● **Compito A**
Riporta sotto forma di tabella Markdown le righe dei dati dall'inizio dei dati alla riga con "at that location.", entrambe incluse, usando le colonne "Numero" e "Riga". Salta le righe vuote e lascia fuori le immagini.

● **Testo fornito**
Complice forse la serata fredda e piovosa, che sembra aver indotto più di un barese a rimanere in casa, la prima presentazione del calendario fitto di appuntamenti dello SPINE Temporary Small Press Bookstore – aperto nel capoluogo pugliese fino al 5 gennaio – non ha registrato un alto numero di partecipanti, ma quella dello scorso 10 dicembre è sicuramente stata un'occasione per conoscere meglio Alessandro Martorelli, in arte Martoz, autore di Remi Tot in Stunt, ultimo fumetto pubblicato dell'editore bresciano MalEdizioni.
La breve introduzione di Sara Mastrodomenico, padrona di casa dello SPINE, che ha definito Remi Tot in Stunt “un graphic novel”, è stata lo spunto per la prima domanda rivolta al giovanissimo fumettista: quello pubblicato da MalEdizioni è un graphic novel o un fumetto?
«È un fumetto. Nel senso che è una sequenza di disegni, una sequenza narrativa.», ha risposto Martoz. «È fatto di disegni che hanno come protagonisti Remi Tot e il suo dado, e accanto a loro il terzo protagonista è il disegno stesso, che scandisce il ritmo narrativo e dà un senso a tutto il fumetto. Insomma, è un fumetto che mette al centro il disegno, una sequenza di disegni nel senso eisneriano del termine.»

● **Compito B**
Secondo l'articolo, quale editore ha pubblicato Remi Tot in Stunt?

● **Dati dell'esercizio**

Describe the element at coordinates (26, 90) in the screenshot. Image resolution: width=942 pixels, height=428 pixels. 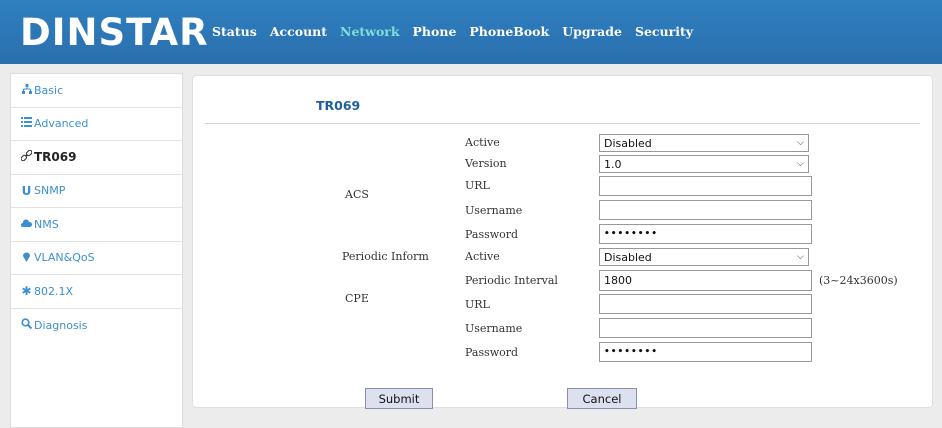
I see `sitemap-icon` at that location.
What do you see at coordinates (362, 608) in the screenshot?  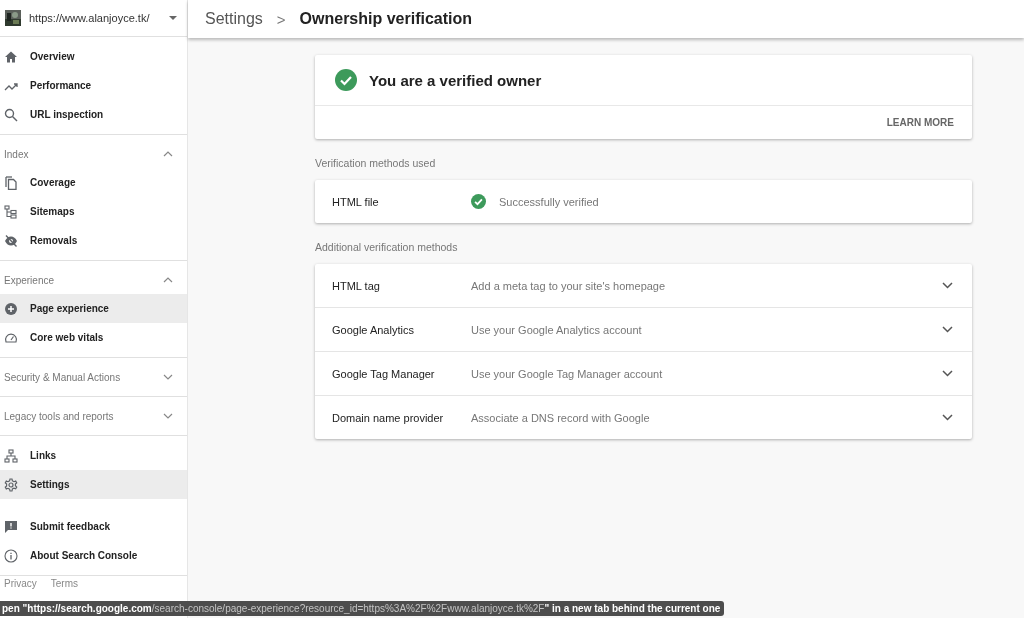 I see `link-status-tooltip: pen "https://search.google.com/search-console/page-experience?resource_id=https%3A%2F%2Fwww.alanjoyce.tk%2F" in a new tab behind the current one` at bounding box center [362, 608].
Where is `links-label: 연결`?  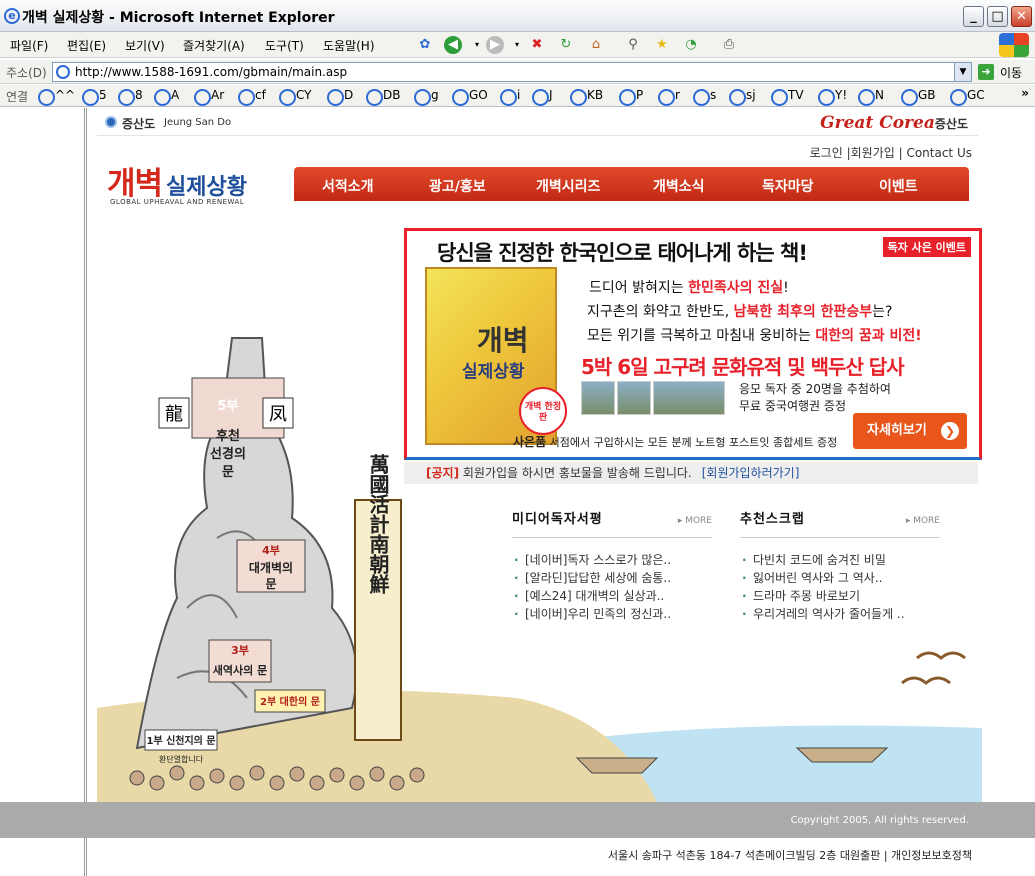
links-label: 연결 is located at coordinates (18, 97).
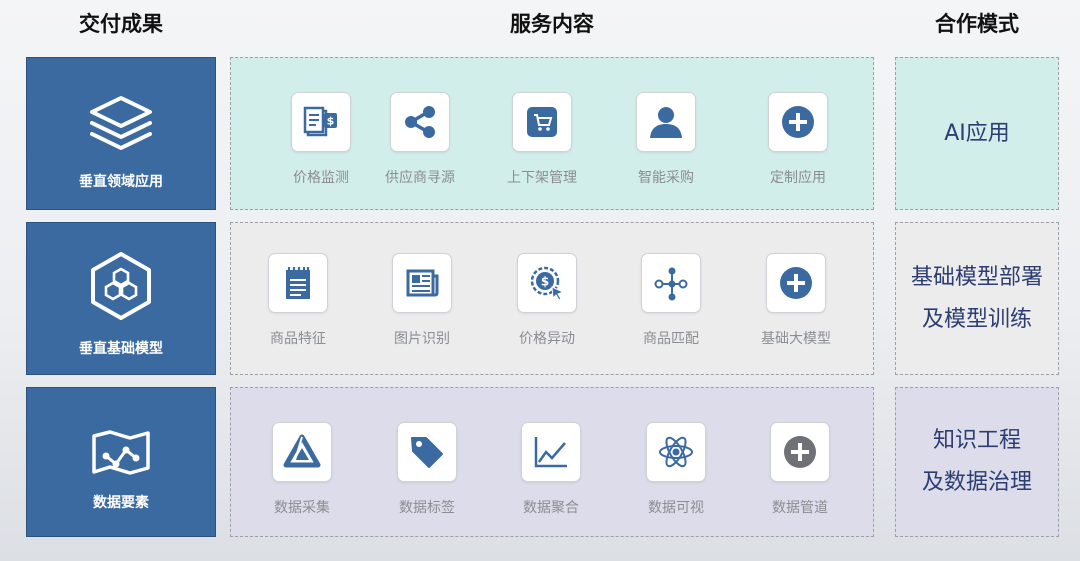 The image size is (1080, 561). I want to click on service-price-monitoring: $ 价格监测, so click(321, 140).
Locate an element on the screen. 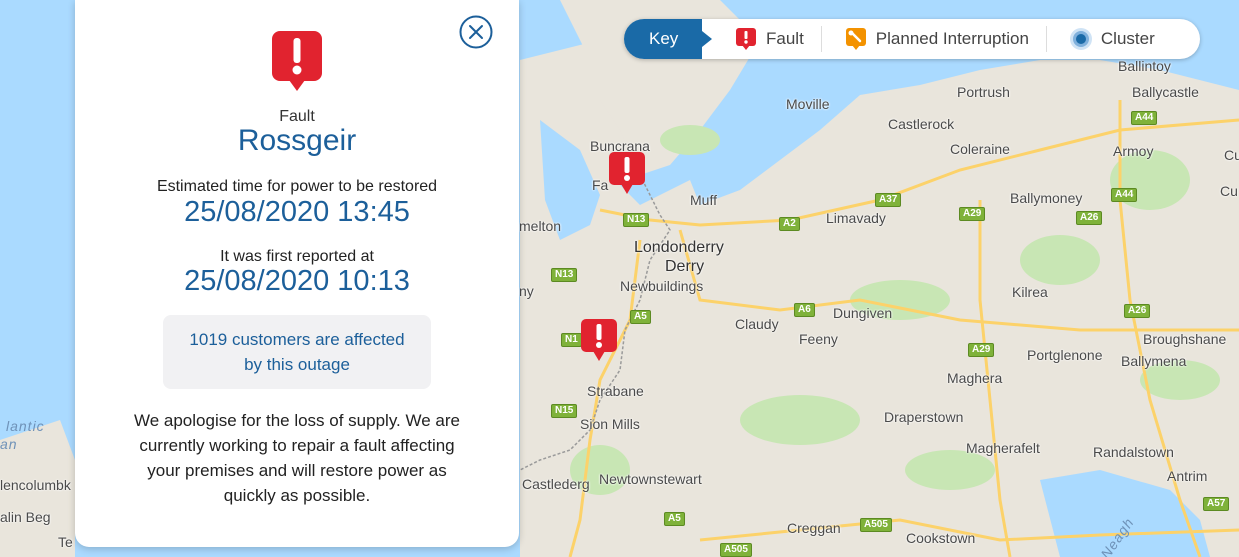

● **Risposta A**
| Numero | Riga |
|---|---|
| 1 | Describe the element at coordinates (26, 90) in the screenshot. Image resolution: width=942 pixels, height=428 pixels.  |
| 2 | I see `sitemap-icon` at that location. |

● **Risposta B**
L'editore bresciano MalEdizioni.